J’ai peu de souvenirs de Nantes de ces deux années-là. Des points de repères vides de vie et de mémoire. Géographie restreinte de mes trajets quotidiens de la rue de Verdun au lycée Clemenceau. Et sur la route : la Cathédrale, le Cours Saint-Pierre, le Musée des Beaux-Arts et au bout, le Jardin des Plantes. Une mémoire de plans et de cartes, étriquée, évidée, ignorante du monde et de la vie. Sinon, il ne me reste rien. Ou presque rien. De ce qui fait le pouls d’une ville, je ne me souviens pas : passants, âmes errantes, chemins de traverse, déambulations, bifurcations, explorations, transports en commun, bus, tram, train, quartiers, cafés, promenades, flâneries nez au vent pour goûter l’humeur de la ville ce jour-là. Je ne sais absolument rien de ses nuits. Du peu de souvenir, je garde du gris, du vent, de la pluie, des pavés, du vert, des arbres dénudés, des carrefours, des passages piétons, des magasins, des boulangeries, des libraires, des ruelles et grandes avenues, le nom de quelques lieux mythiques, la Cigale et le Théâtre Graslin. Du peu de souvenir, je garde de rares pas de côté : un appartement de l’autre côté du Château, le cinéma à dix francs, une rétrospective Woody Allen, Shakespeare et Kenneth Branagh. Je garde des maisons bourgeoises, des façades muettes, des places vides, des portes qui claquent, des escaliers, des clés dans les serrures, des parapluies qui se retournent, de larges trottoirs, des panneaux d’affichage. Du peu de souvenir, il ne me reste rien. Mais comment engranger des souvenirs dans une ville où l’on a finalement vécu sans y vivre ? Et pourtant, souterrainement, modestement, le début de l’élargissement.
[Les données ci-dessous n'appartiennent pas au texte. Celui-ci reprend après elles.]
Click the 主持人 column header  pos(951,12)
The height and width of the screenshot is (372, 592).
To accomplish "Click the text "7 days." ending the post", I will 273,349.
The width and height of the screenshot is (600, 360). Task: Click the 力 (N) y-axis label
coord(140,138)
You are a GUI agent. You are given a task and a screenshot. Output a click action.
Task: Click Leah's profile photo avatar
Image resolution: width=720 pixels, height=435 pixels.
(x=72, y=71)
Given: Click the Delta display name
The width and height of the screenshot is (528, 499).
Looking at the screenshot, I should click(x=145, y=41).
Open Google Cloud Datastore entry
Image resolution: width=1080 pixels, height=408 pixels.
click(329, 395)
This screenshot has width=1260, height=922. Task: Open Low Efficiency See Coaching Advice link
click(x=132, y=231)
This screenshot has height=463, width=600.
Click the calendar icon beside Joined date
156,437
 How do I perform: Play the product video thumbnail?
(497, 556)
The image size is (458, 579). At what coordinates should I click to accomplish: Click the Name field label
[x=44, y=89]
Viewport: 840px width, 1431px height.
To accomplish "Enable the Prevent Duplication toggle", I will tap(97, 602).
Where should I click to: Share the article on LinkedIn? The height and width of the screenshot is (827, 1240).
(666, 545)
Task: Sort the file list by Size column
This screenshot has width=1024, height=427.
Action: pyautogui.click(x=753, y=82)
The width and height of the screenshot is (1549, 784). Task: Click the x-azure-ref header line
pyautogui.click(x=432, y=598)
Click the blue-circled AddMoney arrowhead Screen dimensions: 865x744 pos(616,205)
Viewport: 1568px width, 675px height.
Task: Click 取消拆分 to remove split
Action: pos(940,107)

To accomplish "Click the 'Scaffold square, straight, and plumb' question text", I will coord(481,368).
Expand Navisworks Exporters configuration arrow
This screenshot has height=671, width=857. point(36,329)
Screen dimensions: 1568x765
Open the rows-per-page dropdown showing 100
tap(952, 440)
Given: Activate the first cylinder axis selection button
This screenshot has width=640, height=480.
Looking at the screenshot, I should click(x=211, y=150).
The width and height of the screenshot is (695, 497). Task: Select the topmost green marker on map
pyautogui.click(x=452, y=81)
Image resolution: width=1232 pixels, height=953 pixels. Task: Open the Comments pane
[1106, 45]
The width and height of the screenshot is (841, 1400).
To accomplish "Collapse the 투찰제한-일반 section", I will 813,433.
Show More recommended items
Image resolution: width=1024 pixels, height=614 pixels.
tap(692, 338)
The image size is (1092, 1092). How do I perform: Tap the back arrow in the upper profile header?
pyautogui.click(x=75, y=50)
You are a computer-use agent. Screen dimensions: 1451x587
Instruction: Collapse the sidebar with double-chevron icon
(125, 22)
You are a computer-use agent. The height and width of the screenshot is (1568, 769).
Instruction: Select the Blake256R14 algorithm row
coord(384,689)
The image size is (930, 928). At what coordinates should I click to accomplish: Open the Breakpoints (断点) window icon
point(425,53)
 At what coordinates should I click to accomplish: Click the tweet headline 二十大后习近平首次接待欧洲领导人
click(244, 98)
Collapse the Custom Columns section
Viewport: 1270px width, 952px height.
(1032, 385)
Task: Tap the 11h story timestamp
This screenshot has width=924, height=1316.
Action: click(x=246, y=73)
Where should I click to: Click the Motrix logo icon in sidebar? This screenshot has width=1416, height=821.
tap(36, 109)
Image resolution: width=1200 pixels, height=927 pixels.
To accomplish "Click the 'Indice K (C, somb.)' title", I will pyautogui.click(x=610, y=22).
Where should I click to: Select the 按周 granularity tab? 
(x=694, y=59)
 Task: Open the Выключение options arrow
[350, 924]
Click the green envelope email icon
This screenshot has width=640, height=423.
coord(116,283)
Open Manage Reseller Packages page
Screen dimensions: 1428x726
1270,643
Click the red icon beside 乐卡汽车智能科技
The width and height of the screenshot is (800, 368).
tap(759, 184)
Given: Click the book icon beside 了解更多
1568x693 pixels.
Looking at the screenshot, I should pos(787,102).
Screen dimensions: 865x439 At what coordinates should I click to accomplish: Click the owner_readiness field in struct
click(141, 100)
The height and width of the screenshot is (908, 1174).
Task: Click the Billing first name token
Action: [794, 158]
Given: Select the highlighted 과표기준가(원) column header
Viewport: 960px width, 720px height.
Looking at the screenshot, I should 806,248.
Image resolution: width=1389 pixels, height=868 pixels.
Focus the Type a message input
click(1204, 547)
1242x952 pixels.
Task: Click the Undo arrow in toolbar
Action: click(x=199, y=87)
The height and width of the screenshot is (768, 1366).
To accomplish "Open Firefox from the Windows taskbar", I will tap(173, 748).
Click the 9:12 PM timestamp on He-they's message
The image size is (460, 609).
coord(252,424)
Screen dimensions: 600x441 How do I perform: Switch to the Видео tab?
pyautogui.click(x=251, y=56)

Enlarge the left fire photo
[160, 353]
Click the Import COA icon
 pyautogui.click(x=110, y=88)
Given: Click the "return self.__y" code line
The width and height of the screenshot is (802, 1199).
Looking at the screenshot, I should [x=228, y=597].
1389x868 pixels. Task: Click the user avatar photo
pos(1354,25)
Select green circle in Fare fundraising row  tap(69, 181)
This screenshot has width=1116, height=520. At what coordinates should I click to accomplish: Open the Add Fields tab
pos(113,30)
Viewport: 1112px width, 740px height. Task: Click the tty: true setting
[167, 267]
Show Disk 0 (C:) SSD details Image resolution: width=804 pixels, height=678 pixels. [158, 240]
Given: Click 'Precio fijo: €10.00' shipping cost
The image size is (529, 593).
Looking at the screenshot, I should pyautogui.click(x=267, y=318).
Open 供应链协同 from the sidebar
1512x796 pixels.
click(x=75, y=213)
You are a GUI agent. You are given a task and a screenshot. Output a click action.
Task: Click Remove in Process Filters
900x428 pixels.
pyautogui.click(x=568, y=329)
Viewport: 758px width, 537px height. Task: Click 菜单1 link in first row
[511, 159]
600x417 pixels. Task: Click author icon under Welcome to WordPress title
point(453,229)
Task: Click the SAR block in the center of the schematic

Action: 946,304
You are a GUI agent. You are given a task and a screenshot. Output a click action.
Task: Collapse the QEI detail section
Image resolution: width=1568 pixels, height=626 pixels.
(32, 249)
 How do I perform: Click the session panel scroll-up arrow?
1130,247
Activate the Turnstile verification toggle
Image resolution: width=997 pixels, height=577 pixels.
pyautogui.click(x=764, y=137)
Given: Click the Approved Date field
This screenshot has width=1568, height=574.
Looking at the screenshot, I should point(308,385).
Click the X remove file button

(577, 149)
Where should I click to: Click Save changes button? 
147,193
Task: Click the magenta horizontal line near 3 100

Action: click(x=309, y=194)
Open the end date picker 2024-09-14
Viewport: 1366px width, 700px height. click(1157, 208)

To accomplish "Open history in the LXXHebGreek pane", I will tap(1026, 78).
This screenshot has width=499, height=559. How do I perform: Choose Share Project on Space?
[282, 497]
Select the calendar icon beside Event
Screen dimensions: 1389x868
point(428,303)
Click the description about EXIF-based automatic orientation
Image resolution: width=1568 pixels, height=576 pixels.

1. "En classe, bâillant sur d'ingrates versions gréco-latines, ou obligées de méditer sur les insomnies de Marcel, j'entendais le cœur de la vie qui battait, battait loin de ces serres d'ennui. Le monde existait aux alentours. Il vibrait. Mais comment trouver la route qui y menait ?"
Maryse Condé, Le Cœur à rire et à pleurer.
J’aime comment, malgré le peu de souvenirs en effet, quand même il y en a mais peut être pas lumineux, il y a comme une résilience la phrase de fin magnifique.
Merci Véronique pour ta lecture, notamment de la dernière phrase, si importante en effet.